Graeme McDowell’s name was dragged into court last month when McIlroy’s legal team argued that the former world No. 1 received “markedly inferior” conditions than McDowell when both were represented by Horizon Sports Management. There also were reports that Mcllroy “orchestrated” the timing of the lawsuit to coincide with G-Mac’s wedding, though McIlroy has vehemently denied those claims.
Talking to reporters at the unveiling of the Nike performance facility at Archerfield Links in Scotland, McIlroy was asked whether the lawsuit would disrupt team chemistry at Gleneagles.
“It won’t – that is complete nonsense,” McIlroy said, according to the Scotsman. “G-Mac knows what is going on. It hasn’t affected our relationship in any way.
“At times it’s awkward because he’s with someone (Horizon), but at the end of the day, we are the same two people we were. I would love to tee it up with G-Mac in the Ryder Cup and (European captain) Paul McGinley knows that.”
McIlroy and McDowell have been partners at the World Cup, Seve Trophy and Ryder Cup in both 2010 and ’12. McIlroy seems a lock for this year’s squad, while McDowell boosted his chances with a come-from-behind victory Sunday at the French Open.
As for the status of their relationship, McIlroy, who is playing in this week’s Scottish Open, said that he is still very close to McDowell.

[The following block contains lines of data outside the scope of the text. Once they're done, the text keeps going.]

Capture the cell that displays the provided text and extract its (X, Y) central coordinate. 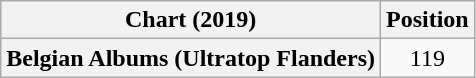
Belgian Albums (Ultratop Flanders) (191, 58)
Chart (2019) (191, 20)
119 (428, 58)
Position (428, 20)
Detect which cell encompasses the target text, then output its [x, y] center coordinate. 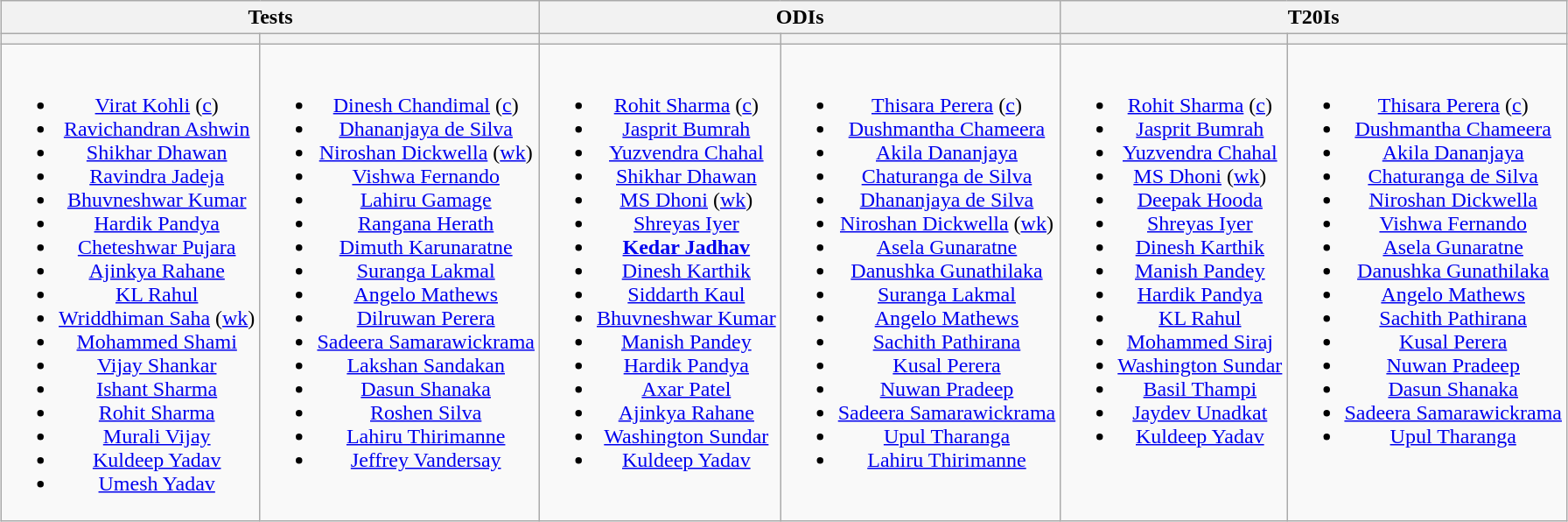
ODIs [800, 18]
T20Is [1314, 18]
Tests [271, 18]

“There’s obviously been a few things that have gone on that have strained the relationship, but I still talk to him regularly and catch up with him,” McIlroy said, according to the report. “He has stayed out of everything as much as he can and there’s no ill feeling toward him in any way from my side. He’s been one of my best friends on tour and showed me the ropes. I will always be grateful for what he’s done and for going out of his way to make me feel comfortable out here.”